● **Task details**: Exclude images and print all the records verbatim.

● **Provided data**:
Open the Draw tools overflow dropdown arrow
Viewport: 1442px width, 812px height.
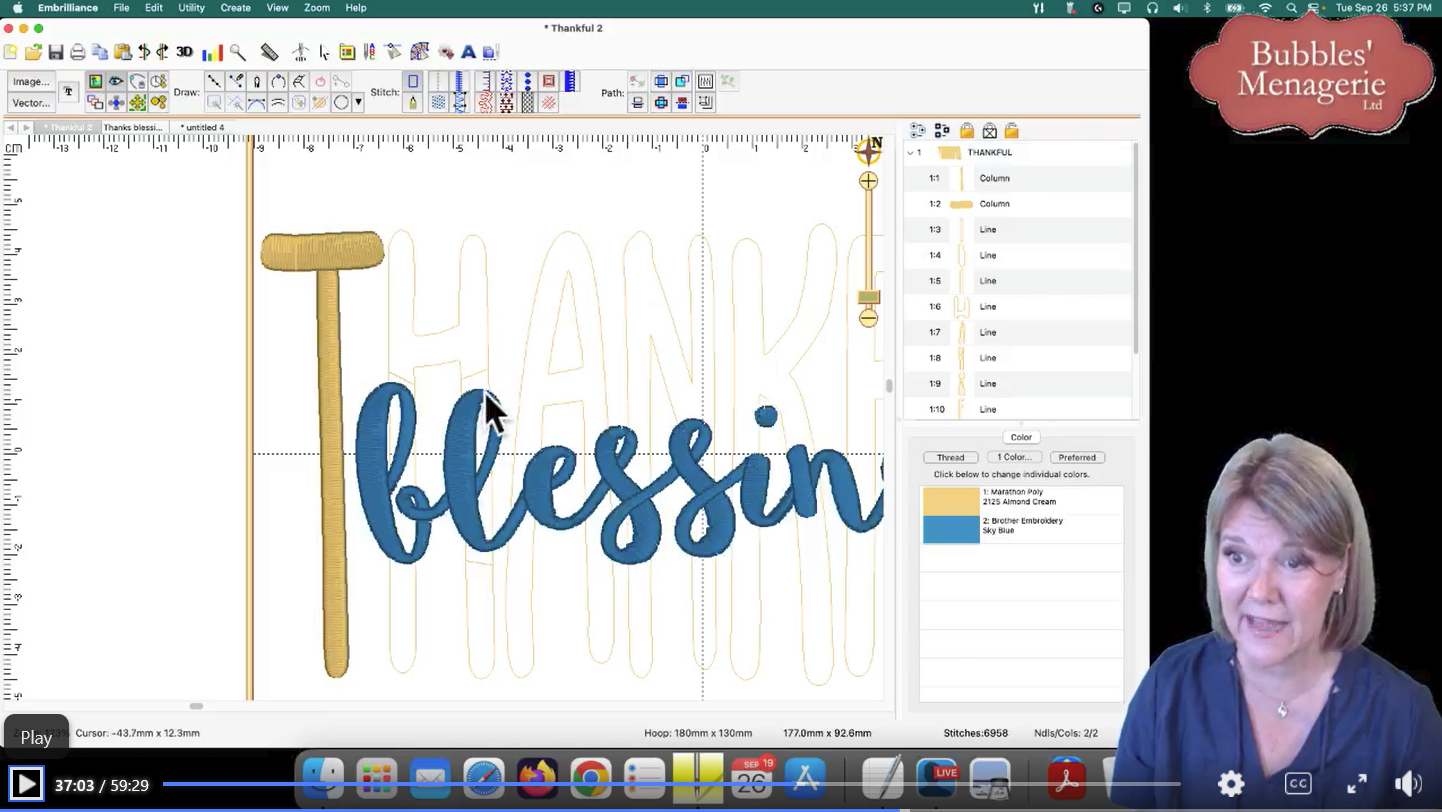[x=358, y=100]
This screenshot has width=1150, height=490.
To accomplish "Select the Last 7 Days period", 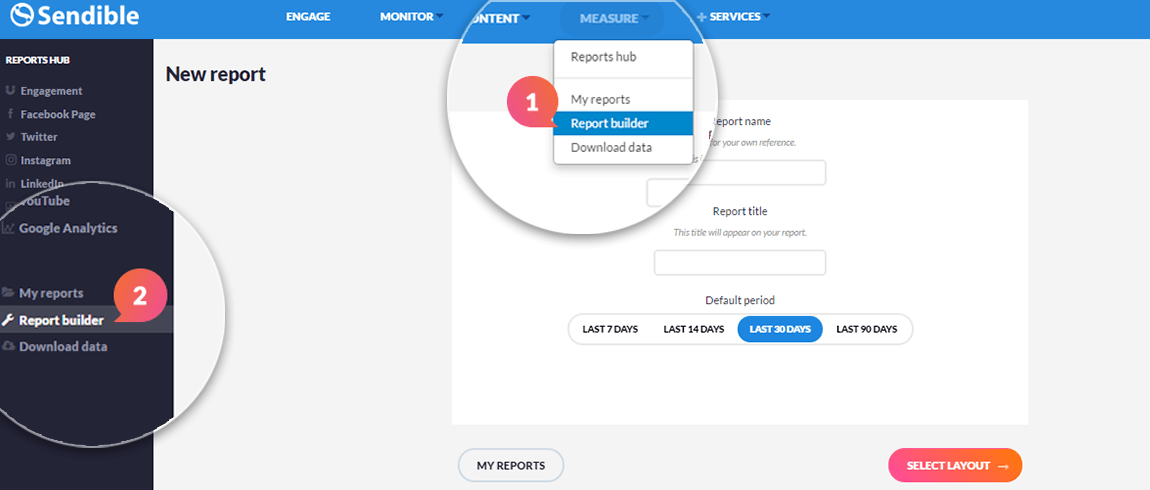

● **Written solution**:
Open the Draw tools overflow dropdown arrow
Viewport: 1442px width, 812px height.
[x=358, y=100]
This screenshot has width=1150, height=490.
To accomplish "Select the Last 7 Days period", 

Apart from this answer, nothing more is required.